━━ Records shown

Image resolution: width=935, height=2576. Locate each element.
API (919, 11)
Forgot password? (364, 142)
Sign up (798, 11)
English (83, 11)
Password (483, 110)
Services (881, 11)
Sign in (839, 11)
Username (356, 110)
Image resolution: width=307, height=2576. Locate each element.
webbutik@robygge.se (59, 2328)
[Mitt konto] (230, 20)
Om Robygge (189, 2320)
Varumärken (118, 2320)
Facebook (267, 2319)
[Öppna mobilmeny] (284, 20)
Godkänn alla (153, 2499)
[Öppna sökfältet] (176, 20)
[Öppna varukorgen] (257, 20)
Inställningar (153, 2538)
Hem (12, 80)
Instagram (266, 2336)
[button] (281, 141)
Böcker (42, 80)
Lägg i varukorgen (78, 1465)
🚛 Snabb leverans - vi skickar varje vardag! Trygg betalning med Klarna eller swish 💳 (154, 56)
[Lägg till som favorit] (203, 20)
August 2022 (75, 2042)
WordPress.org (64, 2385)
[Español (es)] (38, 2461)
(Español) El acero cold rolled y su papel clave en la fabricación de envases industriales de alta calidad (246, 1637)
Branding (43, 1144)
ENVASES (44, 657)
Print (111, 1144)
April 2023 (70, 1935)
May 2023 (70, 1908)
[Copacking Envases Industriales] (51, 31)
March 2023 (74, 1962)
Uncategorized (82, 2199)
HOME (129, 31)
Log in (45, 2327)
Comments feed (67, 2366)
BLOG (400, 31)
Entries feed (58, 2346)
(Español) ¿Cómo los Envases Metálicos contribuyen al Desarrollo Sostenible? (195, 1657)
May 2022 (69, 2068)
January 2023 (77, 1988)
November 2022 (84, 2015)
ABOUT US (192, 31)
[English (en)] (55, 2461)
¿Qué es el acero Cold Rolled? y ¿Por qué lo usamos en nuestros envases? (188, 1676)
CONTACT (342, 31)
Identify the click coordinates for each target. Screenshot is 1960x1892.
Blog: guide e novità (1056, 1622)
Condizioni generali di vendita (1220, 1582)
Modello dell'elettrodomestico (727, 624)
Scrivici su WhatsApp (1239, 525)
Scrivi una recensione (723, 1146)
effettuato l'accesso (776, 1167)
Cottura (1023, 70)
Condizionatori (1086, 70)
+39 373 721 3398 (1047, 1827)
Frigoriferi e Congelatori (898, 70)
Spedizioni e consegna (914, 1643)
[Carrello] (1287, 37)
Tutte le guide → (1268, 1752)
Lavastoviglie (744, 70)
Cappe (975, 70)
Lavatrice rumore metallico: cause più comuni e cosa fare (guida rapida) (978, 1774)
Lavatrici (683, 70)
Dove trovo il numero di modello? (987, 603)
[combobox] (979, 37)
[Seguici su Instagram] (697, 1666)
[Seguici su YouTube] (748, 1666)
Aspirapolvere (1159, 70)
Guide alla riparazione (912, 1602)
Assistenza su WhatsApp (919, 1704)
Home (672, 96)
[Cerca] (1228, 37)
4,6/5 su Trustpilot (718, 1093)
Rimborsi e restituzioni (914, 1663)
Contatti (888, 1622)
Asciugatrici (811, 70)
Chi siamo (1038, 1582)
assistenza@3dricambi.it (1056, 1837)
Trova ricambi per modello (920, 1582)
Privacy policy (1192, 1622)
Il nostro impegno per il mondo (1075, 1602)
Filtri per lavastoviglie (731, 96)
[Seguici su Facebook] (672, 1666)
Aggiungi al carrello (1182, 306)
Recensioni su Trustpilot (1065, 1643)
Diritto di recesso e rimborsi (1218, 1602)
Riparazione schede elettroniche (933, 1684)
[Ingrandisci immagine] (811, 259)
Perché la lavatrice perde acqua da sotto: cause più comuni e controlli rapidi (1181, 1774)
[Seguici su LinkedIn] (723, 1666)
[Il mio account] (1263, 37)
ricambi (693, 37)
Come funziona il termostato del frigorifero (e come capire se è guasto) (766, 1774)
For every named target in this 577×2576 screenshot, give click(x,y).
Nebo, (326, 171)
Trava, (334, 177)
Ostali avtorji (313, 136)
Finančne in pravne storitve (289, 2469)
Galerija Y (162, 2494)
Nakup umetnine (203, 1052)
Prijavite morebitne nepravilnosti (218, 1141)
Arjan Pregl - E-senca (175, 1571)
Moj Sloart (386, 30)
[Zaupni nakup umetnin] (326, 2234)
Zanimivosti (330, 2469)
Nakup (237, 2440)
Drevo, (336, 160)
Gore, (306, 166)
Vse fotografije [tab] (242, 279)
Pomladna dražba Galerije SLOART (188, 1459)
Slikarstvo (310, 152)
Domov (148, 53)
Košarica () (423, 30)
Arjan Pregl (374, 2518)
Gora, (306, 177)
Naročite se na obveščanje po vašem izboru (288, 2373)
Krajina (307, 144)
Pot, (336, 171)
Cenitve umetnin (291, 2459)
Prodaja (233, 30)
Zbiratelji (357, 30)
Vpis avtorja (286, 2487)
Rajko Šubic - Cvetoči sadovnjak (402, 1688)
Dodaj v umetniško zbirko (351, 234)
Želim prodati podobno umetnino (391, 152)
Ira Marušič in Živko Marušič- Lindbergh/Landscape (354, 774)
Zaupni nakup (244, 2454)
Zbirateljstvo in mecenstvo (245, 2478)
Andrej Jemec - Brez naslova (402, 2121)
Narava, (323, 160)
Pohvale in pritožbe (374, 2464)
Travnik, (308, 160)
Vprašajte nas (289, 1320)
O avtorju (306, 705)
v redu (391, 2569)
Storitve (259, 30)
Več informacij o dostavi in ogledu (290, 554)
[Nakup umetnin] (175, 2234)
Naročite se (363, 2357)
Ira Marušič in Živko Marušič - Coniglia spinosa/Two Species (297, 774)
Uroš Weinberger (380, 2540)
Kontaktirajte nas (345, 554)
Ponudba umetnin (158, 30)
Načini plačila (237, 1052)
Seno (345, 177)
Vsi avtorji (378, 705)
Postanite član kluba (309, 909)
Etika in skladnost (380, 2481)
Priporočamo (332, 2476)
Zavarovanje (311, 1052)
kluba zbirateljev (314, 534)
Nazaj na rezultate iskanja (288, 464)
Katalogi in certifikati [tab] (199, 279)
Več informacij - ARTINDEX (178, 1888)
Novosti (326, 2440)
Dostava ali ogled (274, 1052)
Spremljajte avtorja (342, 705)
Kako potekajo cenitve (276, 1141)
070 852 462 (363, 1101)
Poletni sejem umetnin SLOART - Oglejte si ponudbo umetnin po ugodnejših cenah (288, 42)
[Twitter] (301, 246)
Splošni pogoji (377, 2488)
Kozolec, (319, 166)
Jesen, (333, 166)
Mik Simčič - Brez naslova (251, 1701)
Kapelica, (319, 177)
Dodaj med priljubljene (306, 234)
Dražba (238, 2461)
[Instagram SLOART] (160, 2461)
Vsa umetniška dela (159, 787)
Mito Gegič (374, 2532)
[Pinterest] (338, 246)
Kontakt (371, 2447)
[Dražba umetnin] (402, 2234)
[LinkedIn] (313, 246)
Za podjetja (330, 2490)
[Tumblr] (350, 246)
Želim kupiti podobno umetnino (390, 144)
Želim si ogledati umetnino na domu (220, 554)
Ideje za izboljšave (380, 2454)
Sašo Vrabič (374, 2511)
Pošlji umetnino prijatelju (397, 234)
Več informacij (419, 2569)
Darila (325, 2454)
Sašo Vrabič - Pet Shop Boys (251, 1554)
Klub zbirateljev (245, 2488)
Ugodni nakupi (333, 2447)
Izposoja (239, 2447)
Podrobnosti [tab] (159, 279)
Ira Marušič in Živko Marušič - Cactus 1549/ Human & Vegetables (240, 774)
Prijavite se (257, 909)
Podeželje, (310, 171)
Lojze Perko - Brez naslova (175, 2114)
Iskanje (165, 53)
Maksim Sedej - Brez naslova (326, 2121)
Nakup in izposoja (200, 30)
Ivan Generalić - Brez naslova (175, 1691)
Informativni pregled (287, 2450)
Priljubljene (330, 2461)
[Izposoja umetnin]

━━━━

**Exercise description**. Your answer should be the lines of the listing above between the line holding "Vprašajte nas (289, 1320)" and the line holding "Iskanje (165, 53)", inclusive, restated word for word and alone.

**Expected answer**.
Vprašajte nas (289, 1320)
O avtorju (306, 705)
v redu (391, 2569)
Storitve (259, 30)
Več informacij o dostavi in ogledu (290, 554)
[Nakup umetnin] (175, 2234)
Naročite se (363, 2357)
Ira Marušič in Živko Marušič - Coniglia spinosa/Two Species (297, 774)
Uroš Weinberger (380, 2540)
Kontaktirajte nas (345, 554)
Ponudba umetnin (158, 30)
Načini plačila (237, 1052)
Seno (345, 177)
Vsi avtorji (378, 705)
Postanite član kluba (309, 909)
Etika in skladnost (380, 2481)
Priporočamo (332, 2476)
Zavarovanje (311, 1052)
kluba zbirateljev (314, 534)
Nazaj na rezultate iskanja (288, 464)
Katalogi in certifikati [tab] (199, 279)
Več informacij - ARTINDEX (178, 1888)
Novosti (326, 2440)
Dostava ali ogled (274, 1052)
Spremljajte avtorja (342, 705)
Kako potekajo cenitve (276, 1141)
070 852 462 (363, 1101)
Poletni sejem umetnin SLOART - Oglejte si ponudbo umetnin po ugodnejših cenah (288, 42)
[Twitter] (301, 246)
Splošni pogoji (377, 2488)
Kozolec, (319, 166)
Jesen, (333, 166)
Mik Simčič - Brez naslova (251, 1701)
Kapelica, (319, 177)
Dodaj med priljubljene (306, 234)
Dražba (238, 2461)
[Instagram SLOART] (160, 2461)
Vsa umetniška dela (159, 787)
Mito Gegič (374, 2532)
[Pinterest] (338, 246)
Kontakt (371, 2447)
[Dražba umetnin] (402, 2234)
[LinkedIn] (313, 246)
Za podjetja (330, 2490)
[Tumblr] (350, 246)
Želim kupiti podobno umetnino (390, 144)
Želim si ogledati umetnino na domu (220, 554)
Ideje za izboljšave (380, 2454)
Sašo Vrabič (374, 2511)
Pošlji umetnino prijatelju (397, 234)
Več informacij (419, 2569)
Darila (325, 2454)
Sašo Vrabič - Pet Shop Boys (251, 1554)
Klub zbirateljev (245, 2488)
Ugodni nakupi (333, 2447)
Izposoja (239, 2447)
Podrobnosti [tab] (159, 279)
Ira Marušič in Živko Marušič - Cactus 1549/ Human & Vegetables (240, 774)
Prijavite se (257, 909)
Podeželje, (310, 171)
Lojze Perko - Brez naslova (175, 2114)
Iskanje (165, 53)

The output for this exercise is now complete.